Pachucki, president of IBT Group LLC, enlisted the real estate company Cawley Chicago to lease out the office space. Their goal is to lure tech companies or other companies with a creative focus like furniture makers to the area.
The site, which spans more than 6.5 acres and offers 250,000 square feet of space, can accommodate “somewhere between one and a lot” of companies, Pachucki said.
Pachucki said his team has been working on the design for about nine months and is now under contract to buy the old warehouse buildings, which are currently occupied by a used furniture business.
The partners are renovating both the interior and the exterior of the buildings. They’re also carving out a half-acre of green space for a courtyard so neighbors can enjoy the campus, too.
“We hope that we can create spaces within the project that can be gathering places in the community. There might be opportunities for food trucks or movies in the park,” Grace Rappe of RATIO Architects, the architecture firm tapped to design the project, said of the courtyard.
The buildings date back to the turn of the century. Rappe said Pyle-National moved into the buildings in 1916, which is where it manufactured headlights and other lighting and electrical equipment for railroad use, as well as exterior lighting for prominent buildings like the Wrigley Building, Tribune Tower, Soldier Field and the Rose Bowl Stadium.
Over the years, Pyle-National grew and opened offices across the country, which allowed it to continue making significant breakthroughs in the lighting world, according to Rappe’s team. The company also played a “critical role” in the development of the Minuteman missile program in 1962.

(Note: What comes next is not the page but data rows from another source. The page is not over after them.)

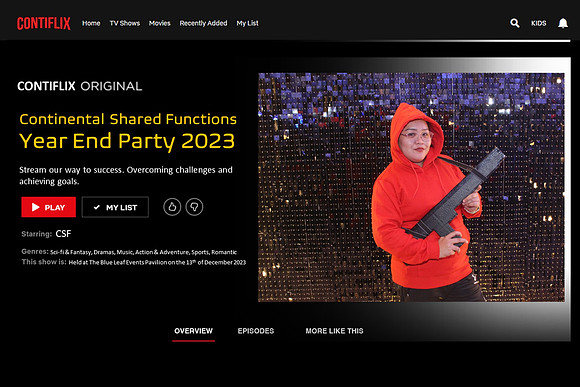Click the search magnifier icon

click(515, 23)
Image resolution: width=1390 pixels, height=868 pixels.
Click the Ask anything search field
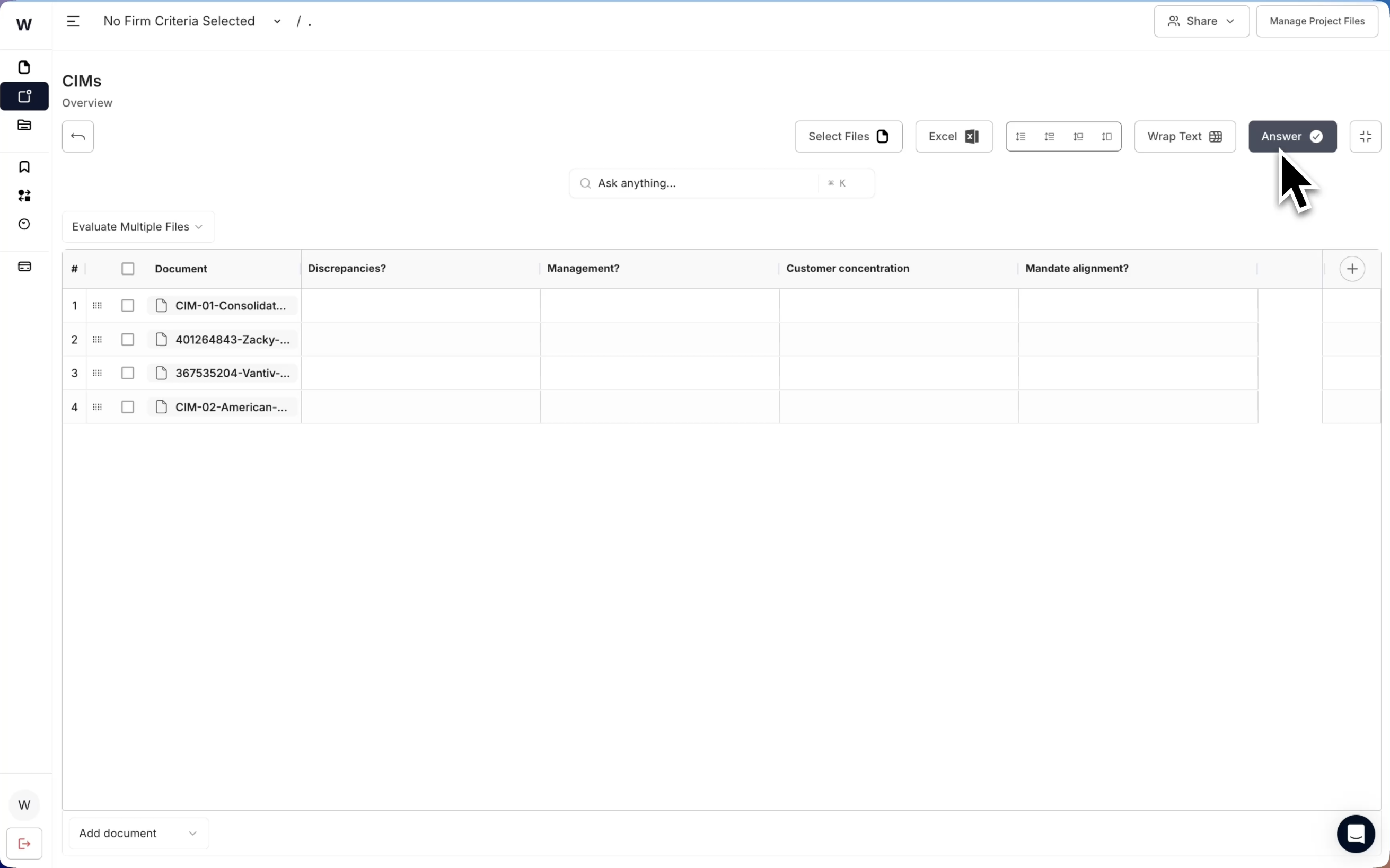pos(689,183)
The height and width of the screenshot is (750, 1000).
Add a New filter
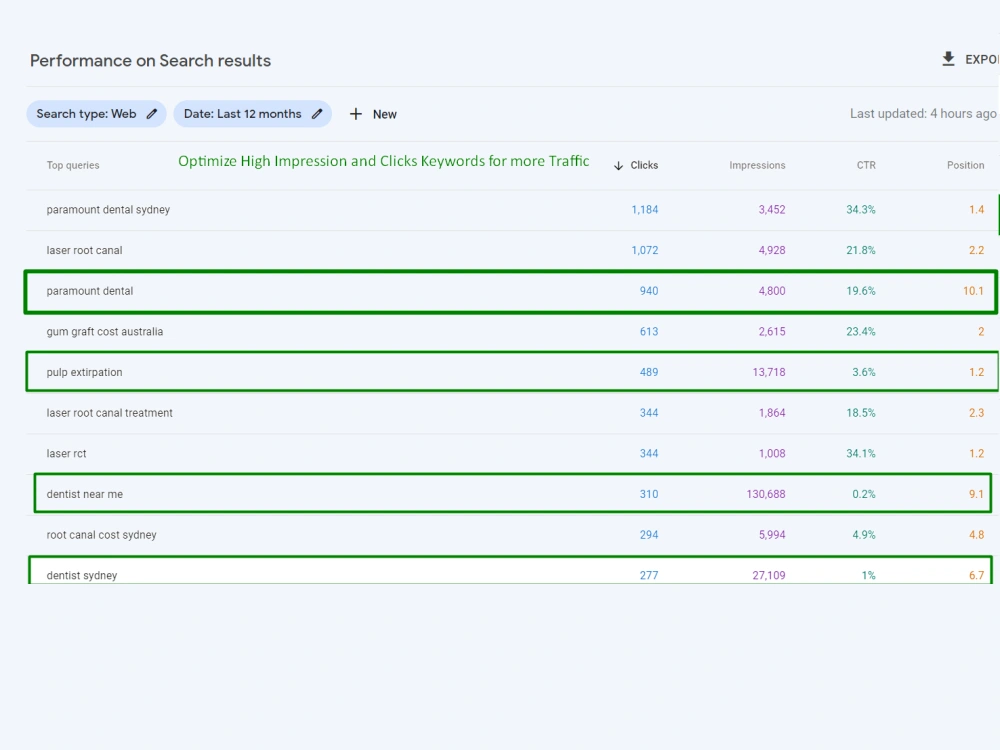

It’s unclear exactly when Pyle-National moved out of the buildings, but it was likely sometime in the 1960s, according to Rappe’s team. The company is now based in Mount Clemens, Mich.
During the renovation, Rappe said her team uncovered Pyle-National’s old electrical panels and scales, as well as “enormous” industrial doors on tracks, which they plan to use in the design.
“I expect we’ll discover even more,” Rappe said in a followup email.
Preserving and reusing the old buildings is important to the development team, Rappe said.
“What’s interesting about this project is in today’s market you would never build these buildings for this purpose,” she said. “You’re taking the architecture used for something completely different and changing it. When people come into this space they’re going to be like, ‘Wow. This doesn’t exist anywhere else.'”
Pachucki said the roughly $50 million project has the support of Ald. Emma Mitts (37th), whose ward includes the project.
In a written statement, Mitts said the project is an example of “realistic community-oriented redevelopment which benefits both existing and new residents alike.”
“This aging, yet historically significant property was ripe for renovation: it is massive, currently under-utilized and mostly vacant, and as is the case in many of our stable, yet often resource-challenged neighborhoods innovative approaches like the proposed Humboldt Lit tech and business incubator are the best way to turn these buildings around,” Mitts said.
The developer said he expects to begin moving tenants in by June 2020. The project does not require city approval, he said.
Asked what drew his team to this specific location, Pachucki said, “It’s a very stable neighborhood.”
“You have a high level of home ownership and a lot of multi-generational home ownership. We see that as being very positive.”
The developer added that he hopes the campus will be a “stabilizing force” in the neighborhood.